Another factor contributing to the likely under-estimation is the additional travel limitations and logistical difficulties that patients may face when seeking treatment; for instance, where patients in more rural municipalities such as Kiruna would be required to travel over 1000 km for one AIT appointment. In reality, these patients would be unlikely to seek treatment requiring multiple clinic visits, which contrastingly highlights how calculated travel times and CO2 emissions for rural municipalities may be unlikely to occur in routine clinical practice. Patients living closer to AR clinics could also be more likely to opt for AIT (and indeed SCIT) than those patients living further away from the clinics, who would feel a more significant impact from travelling for treatment. However, these considerations would be unlikely to significantly impact the overall results presented here, as only a negligible proportion of the moderate-severe AR population in Sweden reside in rural municipalities (Supplementary Table S3).
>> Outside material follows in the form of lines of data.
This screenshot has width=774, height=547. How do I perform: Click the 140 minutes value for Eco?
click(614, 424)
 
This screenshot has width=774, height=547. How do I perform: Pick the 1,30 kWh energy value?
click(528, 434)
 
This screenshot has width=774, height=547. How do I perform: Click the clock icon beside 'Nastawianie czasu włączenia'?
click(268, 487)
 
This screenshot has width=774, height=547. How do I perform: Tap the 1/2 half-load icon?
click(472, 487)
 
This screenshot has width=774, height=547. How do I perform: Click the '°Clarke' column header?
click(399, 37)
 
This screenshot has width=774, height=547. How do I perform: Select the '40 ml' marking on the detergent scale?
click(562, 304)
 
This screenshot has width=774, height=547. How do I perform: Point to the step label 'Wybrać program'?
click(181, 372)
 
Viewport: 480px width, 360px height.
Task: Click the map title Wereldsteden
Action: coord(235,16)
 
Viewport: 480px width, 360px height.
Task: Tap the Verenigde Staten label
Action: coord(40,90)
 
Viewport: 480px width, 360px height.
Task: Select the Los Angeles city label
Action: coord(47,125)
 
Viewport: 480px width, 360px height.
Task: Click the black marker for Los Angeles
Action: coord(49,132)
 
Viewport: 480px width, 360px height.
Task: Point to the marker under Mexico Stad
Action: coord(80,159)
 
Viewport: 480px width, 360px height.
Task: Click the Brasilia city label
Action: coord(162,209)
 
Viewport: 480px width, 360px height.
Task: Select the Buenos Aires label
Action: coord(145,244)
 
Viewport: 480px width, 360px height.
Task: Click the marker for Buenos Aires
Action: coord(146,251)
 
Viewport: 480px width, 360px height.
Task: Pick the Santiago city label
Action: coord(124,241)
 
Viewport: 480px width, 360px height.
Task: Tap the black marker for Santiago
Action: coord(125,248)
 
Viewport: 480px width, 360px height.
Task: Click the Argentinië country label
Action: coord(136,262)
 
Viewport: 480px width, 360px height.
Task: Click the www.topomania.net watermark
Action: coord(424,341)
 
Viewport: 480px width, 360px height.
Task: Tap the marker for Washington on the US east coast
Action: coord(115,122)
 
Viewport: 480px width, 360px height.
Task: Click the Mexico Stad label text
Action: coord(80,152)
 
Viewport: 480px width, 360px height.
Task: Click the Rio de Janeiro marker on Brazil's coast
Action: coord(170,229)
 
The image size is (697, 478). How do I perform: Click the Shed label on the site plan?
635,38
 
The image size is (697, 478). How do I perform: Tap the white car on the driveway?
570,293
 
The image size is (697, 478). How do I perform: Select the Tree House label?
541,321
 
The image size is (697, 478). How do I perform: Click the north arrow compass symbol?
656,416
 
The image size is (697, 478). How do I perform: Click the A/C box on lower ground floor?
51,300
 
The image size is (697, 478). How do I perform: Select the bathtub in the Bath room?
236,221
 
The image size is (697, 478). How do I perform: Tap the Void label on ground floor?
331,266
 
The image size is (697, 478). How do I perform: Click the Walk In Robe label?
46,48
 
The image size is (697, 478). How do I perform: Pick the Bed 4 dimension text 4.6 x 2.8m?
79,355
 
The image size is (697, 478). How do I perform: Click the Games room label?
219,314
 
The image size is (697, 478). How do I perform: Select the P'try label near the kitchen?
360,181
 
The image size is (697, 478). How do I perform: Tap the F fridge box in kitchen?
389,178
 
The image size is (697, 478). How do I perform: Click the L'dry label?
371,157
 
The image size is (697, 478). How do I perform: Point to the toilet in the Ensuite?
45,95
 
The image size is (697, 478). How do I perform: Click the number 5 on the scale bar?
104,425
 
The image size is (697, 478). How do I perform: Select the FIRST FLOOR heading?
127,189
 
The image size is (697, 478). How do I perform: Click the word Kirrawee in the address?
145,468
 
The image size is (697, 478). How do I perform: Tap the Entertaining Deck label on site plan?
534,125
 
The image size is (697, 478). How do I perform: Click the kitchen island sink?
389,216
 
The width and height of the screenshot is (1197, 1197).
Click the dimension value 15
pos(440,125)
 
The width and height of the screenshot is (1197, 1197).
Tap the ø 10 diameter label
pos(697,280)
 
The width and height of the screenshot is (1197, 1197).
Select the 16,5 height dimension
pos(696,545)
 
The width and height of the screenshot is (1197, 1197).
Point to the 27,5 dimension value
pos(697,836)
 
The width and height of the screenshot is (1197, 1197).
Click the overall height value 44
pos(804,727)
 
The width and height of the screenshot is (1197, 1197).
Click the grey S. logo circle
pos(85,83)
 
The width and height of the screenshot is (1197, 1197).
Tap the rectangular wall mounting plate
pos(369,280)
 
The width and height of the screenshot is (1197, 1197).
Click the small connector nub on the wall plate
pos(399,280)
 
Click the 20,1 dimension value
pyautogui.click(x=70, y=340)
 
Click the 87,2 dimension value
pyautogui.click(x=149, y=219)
A further limitation regarding our analysis approach was the assumption that all 20,330 patients receiving AIT in the 1-year cohort would receive either SCIT or SLIT-tablets. In reality, not all patients receiving SCIT can be transferred to SLIT-tablets due to the following reasons: AIT formulations for some allergies are only available as SCIT, contraindications, and adverse events profiles for each administration route. However, only a small proportion of patients receiving SCIT would be unable to receive SLIT-tablets, and this limitation is therefore unlikely to have a significant impact on the final results.

Finally, although the results of this study are specific to the Swedish setting, they are likely to be applicable across a variety of countries, given that AIT is widely used in Western Europe and the United States43. An increased global awareness of the impact of CO2 emissions could mean that a greater focus is placed on determining the environmental impacts, and indeed benefits, of forthcoming health technologies. Therapies such as SLIT-tablets, which involve minimal patient interaction with the healthcare system, could save both patients and the healthcare system significant financial outlay. Furthermore, a reduction in treatment-related CO2 emissions and travel times could have wider societal health benefits, particularly when considering the impacts of air pollution on patients with respiratory disease44,45,46.

This study estimated the maximum possible CO2 emissions and patient travel times for SCIT and SLIT-tablets. Results showed that significant savings could be made if patients were to receive SLIT-tablets instead of SCIT. While the per-patient estimates presented here are likely to be accurate for Sweden, future studies could further investigate the proportion of patients currently receiving either SCIT or SLIT-tablets in routine practice to better reflect the overall, population-level differences versus current practice.

Conclusion

Compared with SCIT injections, SLIT-tablets reduced the number of visits required to AR clinics over a defined treatment period. This in turn led to significant reductions in treatment-related CO2 emissions and patient travel times.